Towards the end of the drama, Rantin ’s company offer several definitions of the show’s title:
Rant: verb; to frolic, romp, revel […] Noun; a merrymaking, rough frolic, a lively song of joy […] Ranter: verb; to sew a seam across roughly, to darn coarsely, to join, to attempt to reconcile statements which do not tally. (Hurley 2014: 351)
Rantin embodies all these senses of the term, at once ‘a noisy mirth, a celebration’ (353), and a stitching together of traditional and contemporary songs to present an aural snapshot of the lives and aspirations of people living in Scotland today. In a 2013 interview with Dan Hutton, Hurley described the drama as being ‘about trying to create a botched, incomplete, fragmented patchwork of a nation and the impossibility of there being a single idea of what nationhood is’ (Hutton 2013). The play’s structure gives (disillusioned, disgruntled, occasionally joyous) voice to a diverse array of speakers and singers, and includes its audience in the unfolding narratives through its irreverent re-making of traditional ballads and songs.

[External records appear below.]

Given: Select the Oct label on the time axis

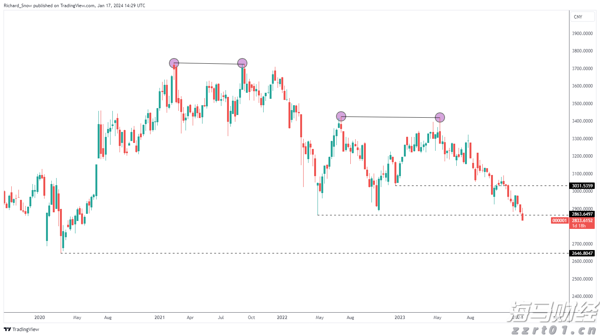Looking at the screenshot, I should point(252,318).
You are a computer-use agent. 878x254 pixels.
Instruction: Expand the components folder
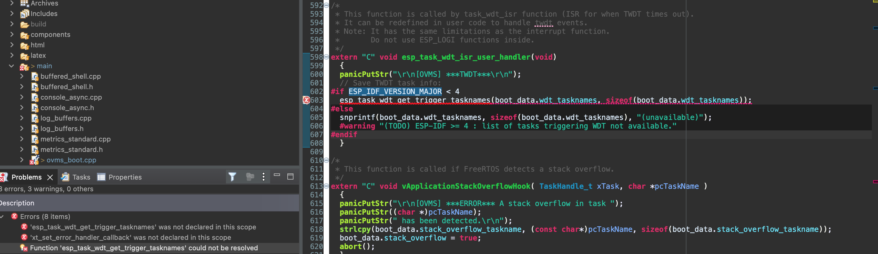12,34
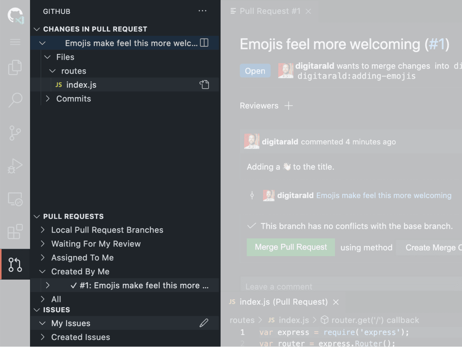Switch to the Pull Request #1 tab

point(270,11)

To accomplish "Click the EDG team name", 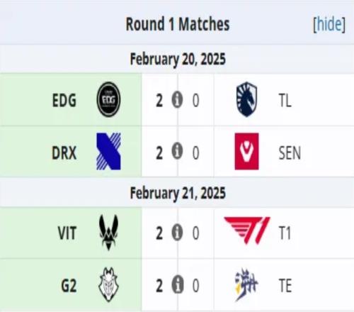I will click(x=64, y=101).
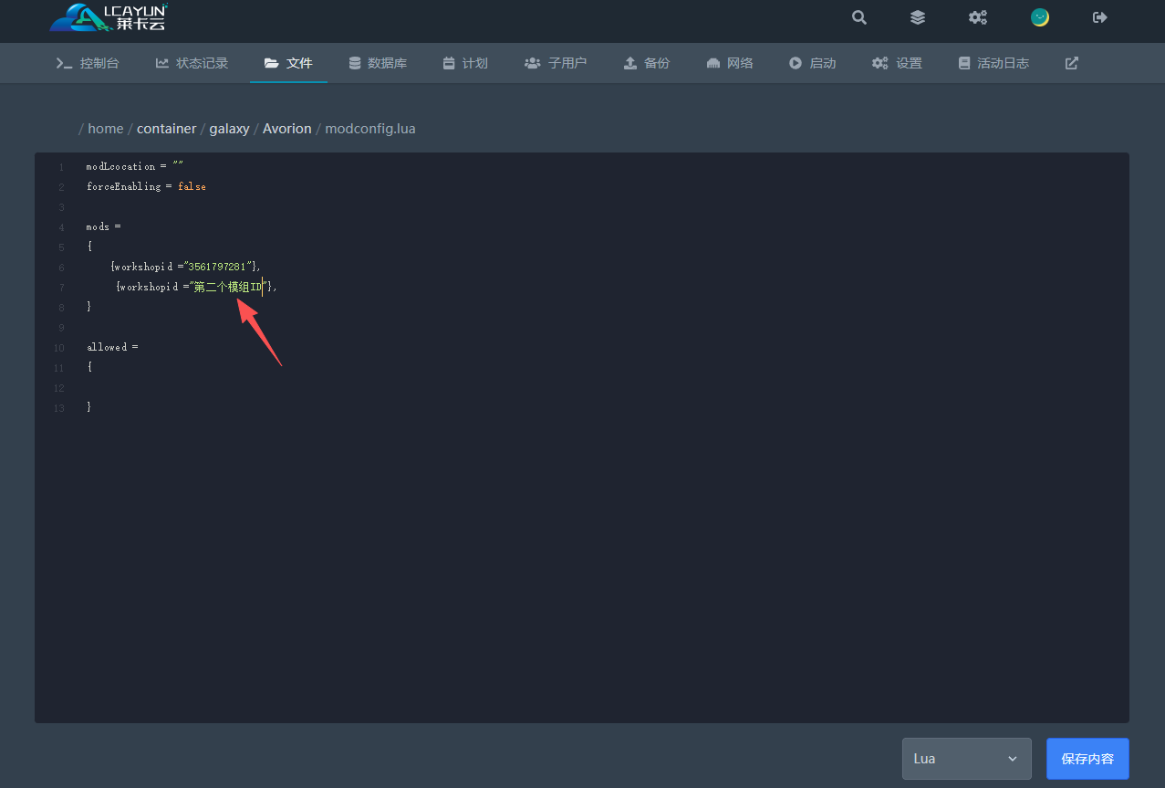Go to the 计划 schedule tab
Image resolution: width=1165 pixels, height=788 pixels.
point(465,63)
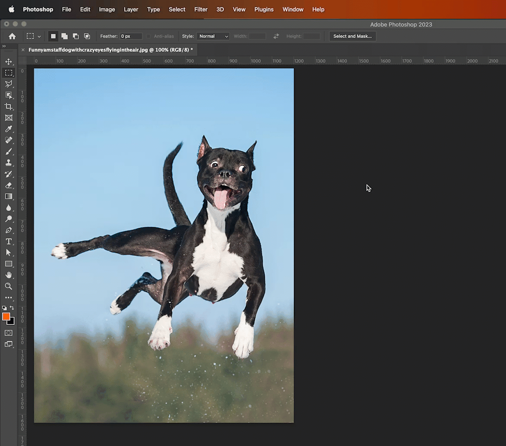This screenshot has height=446, width=506.
Task: Click the Select and Mask button
Action: point(352,36)
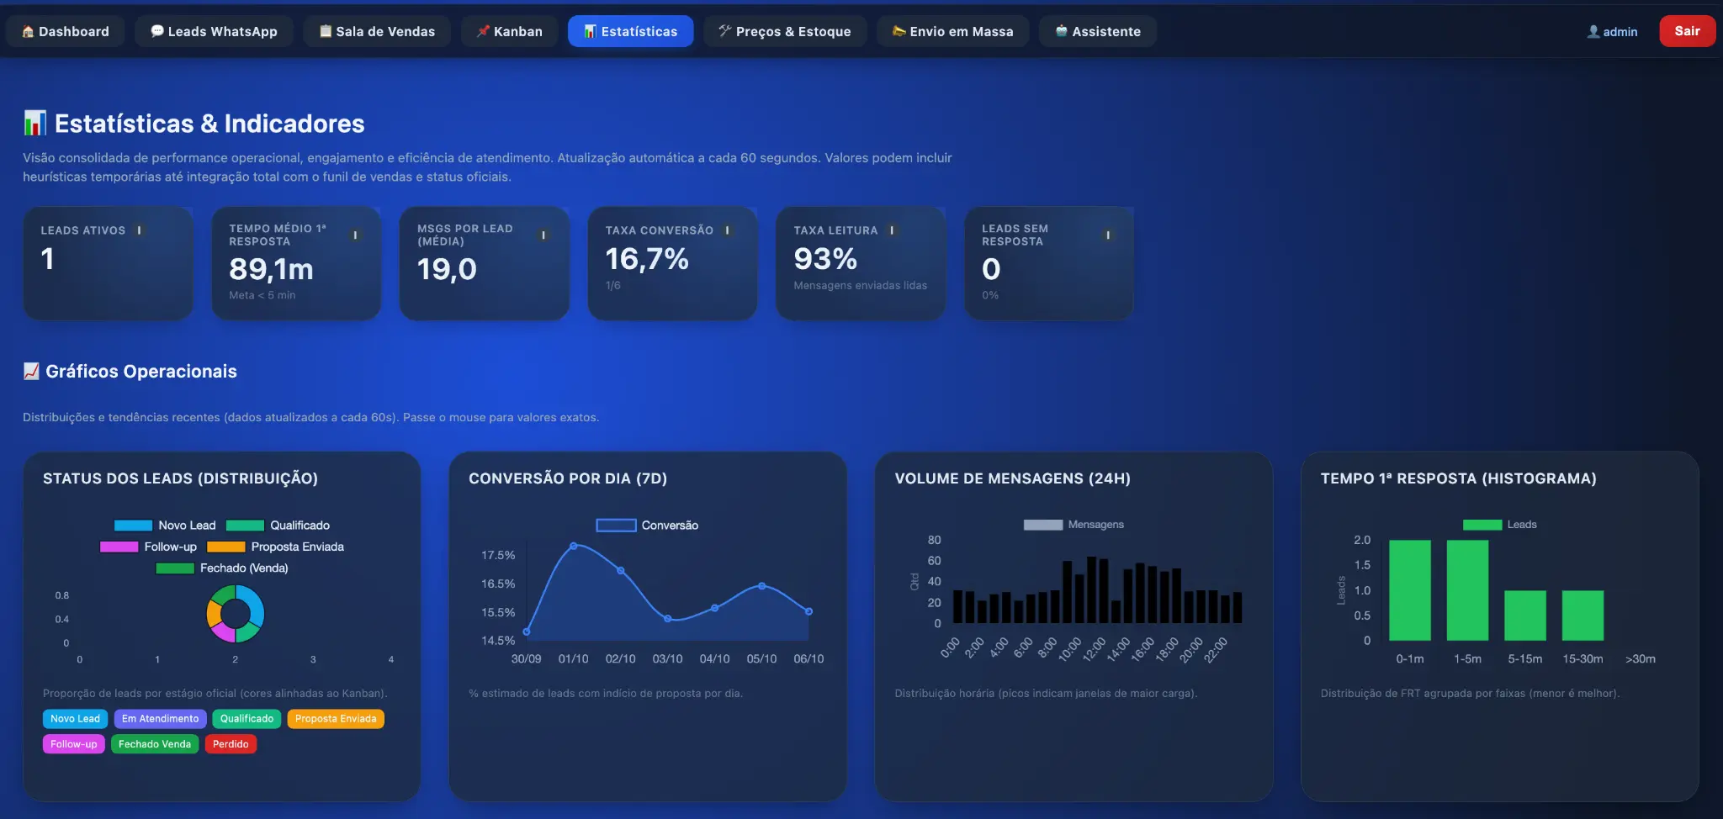Open Leads WhatsApp page

pos(214,32)
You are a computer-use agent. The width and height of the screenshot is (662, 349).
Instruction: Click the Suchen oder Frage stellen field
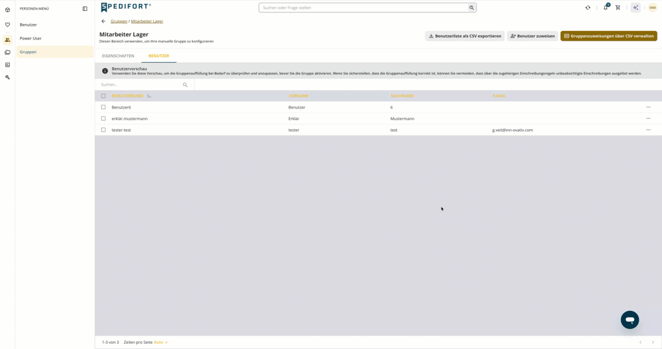tap(367, 8)
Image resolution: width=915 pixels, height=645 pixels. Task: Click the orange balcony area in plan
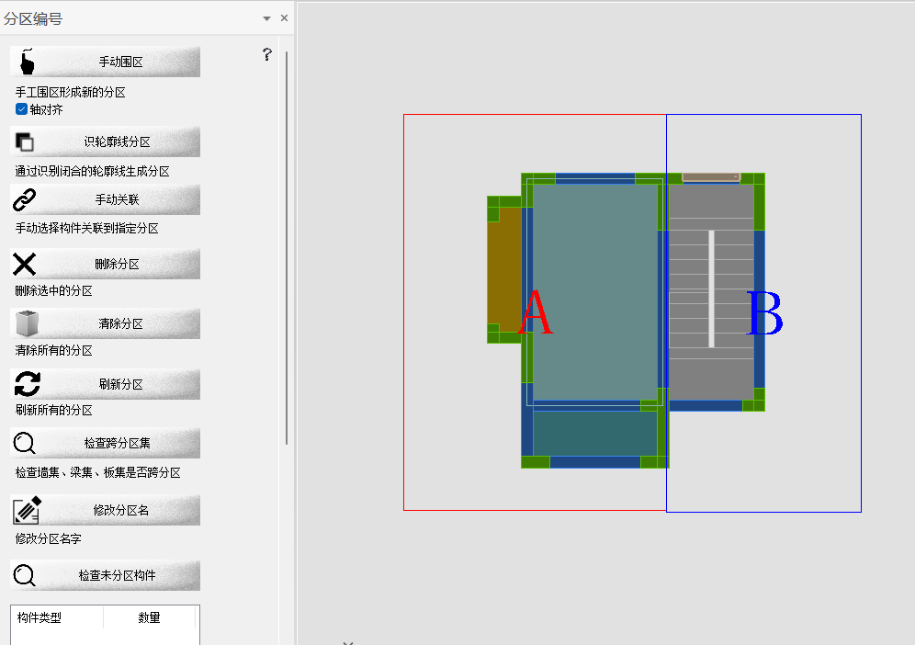(503, 271)
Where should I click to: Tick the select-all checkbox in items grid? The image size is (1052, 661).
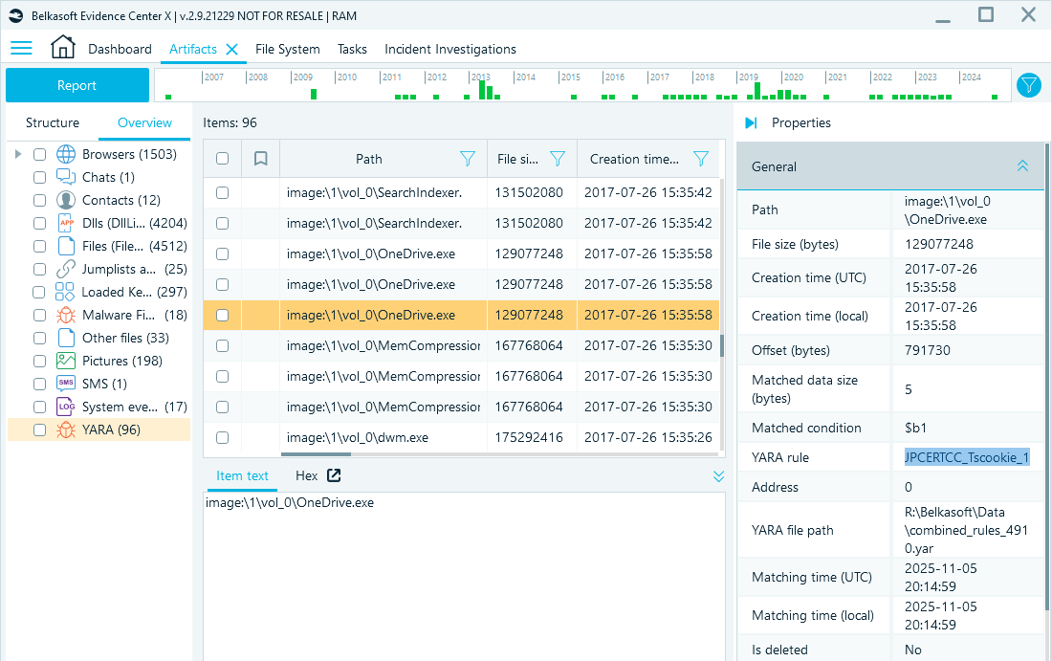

Rantin ’s ceilidh-inspired dramaturgy is deliberately designed to promote the ‘integration of accessible social elements’ which (in another of the play’s story-strands) high-tech ‘connectivity’ schemes signally fail to deliver (Hurley 2014: 240). The show celebrates the idea that a boy running singing through the streets of Glasgow, startled bus travellers sharing a moment of aural connection, or a group of curious theatre-goers gathered The Arches, drinking pints while watching a show packed with old songs (343), can become emblematic of a new kind of national community, within in which multiple musics and heritages mingle and interact, both reflective of, and actively shaping, a new Scotland, a land both globally connected and determinedly local in its music-making. If Scott’s Minstrelsy of the Scottish Border authoritatively edited and fixed the traditional songs it collected, then Rantin (by contrast) offers the vision of national identity as a flexible, negotiable ‘set list’ of songs (312), permanently and fluidly developing as the result of new experiences, and new encounters. Here, perhaps, Scotland itself takes on Tamlane-ish qualities, changing its shape and nature each time the songs of tradition are re-written, re-purposed and re-sung by new combinations of local and global voices. And here again, contemporary artists engaged with issues of nation, identity address these urgent debates using dramaturgical and musical forms which can be identified as belonging to a ‘social turn’, explicitly inciting performers and audience members ‘to interact socially with each other’ (Harvie 2013: 5).